Yes. You’re getting it. Having a Search feature on your website (which WordPress automatically offers by default) is going to be much more useful to most of your users. This is because a user is interested in one particular answer to one particular question. Giving someone a list of unrelated (As far as the user is concerned) pages is not going to help.

Frankly,  I rarely go around except for my work when I am reading a software documentation. Such a document should have a reference to find various points I’m interested in and have summaries and the document should generally be organized as a tree of pages. In this specific case, it makes a lot of sense. This is the same for the law and some other items. However, for a website talking about more general things, it’s probably going to be difficult to find the right root and branches (i.e. in most cases, each page can be categorized under several nomenclatures—remember my reference to flying animals and bats. Should bats be under Mammal or under Flying Animals? Shouldn’t it be under both? Oh, and you have carnivorous, vegetarian, and omnivorous bats… Shall I go on?)

Still not Convinced? Get the Breadcrumb NavXT Plugin

Now if I just couldn’t convince you from not using a  Breadcrumb Plugin, then I wanted to mention one I use on a very few WordPress sites I have.

The plugin is named Breadcrumb NavXT.

Once installed, if you look at the settings you will notice the following option:

Link Current Item:     ☐ Yes

Make sure that setting remains unchecked so at least you don’t waste even more SEO juice.

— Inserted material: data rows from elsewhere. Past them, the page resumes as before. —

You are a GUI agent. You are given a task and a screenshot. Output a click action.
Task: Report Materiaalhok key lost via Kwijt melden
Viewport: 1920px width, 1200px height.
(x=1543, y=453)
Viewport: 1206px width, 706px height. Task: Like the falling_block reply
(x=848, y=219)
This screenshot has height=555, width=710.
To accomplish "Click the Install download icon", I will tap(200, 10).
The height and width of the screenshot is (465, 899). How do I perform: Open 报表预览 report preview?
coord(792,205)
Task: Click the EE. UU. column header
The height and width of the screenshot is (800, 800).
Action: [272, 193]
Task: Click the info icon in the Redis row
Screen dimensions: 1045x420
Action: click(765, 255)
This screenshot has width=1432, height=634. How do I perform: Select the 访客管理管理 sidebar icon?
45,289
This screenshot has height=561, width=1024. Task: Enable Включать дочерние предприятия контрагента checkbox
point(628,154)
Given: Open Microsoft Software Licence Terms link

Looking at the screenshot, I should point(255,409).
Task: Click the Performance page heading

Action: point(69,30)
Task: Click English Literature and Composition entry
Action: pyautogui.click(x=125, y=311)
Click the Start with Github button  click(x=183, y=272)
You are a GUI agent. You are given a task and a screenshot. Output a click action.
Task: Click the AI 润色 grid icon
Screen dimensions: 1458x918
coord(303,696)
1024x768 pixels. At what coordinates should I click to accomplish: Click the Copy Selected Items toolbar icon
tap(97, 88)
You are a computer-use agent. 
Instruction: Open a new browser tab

I think that the Home Breadcrumb is turned off by default. If you don’t currently have that many levels, including the Home Breadcrumb in the trail is not a bad idea. However, remember that it adds a link and thus dilutes your SEO juice slightly on all your inner pages. Especially, if you have long titles, the breadcrumbs are going to appear on two or more lines. Not having the Home Breadcrumb may help in not having the breadcrumbs on multiple lines.

IMPORTANT NOTE: Whatever plugin you select, you must make sure that the breadcrumbs are going to be marked as such. Google understands JSON, Microdata, and RDFa (see the Google Breadcrumb Markups page). They even define markups in case your plugin supports multiple breadcrumbs on one page (i.e. multiple categories/types, so a page is the child of multiple other parent pages.)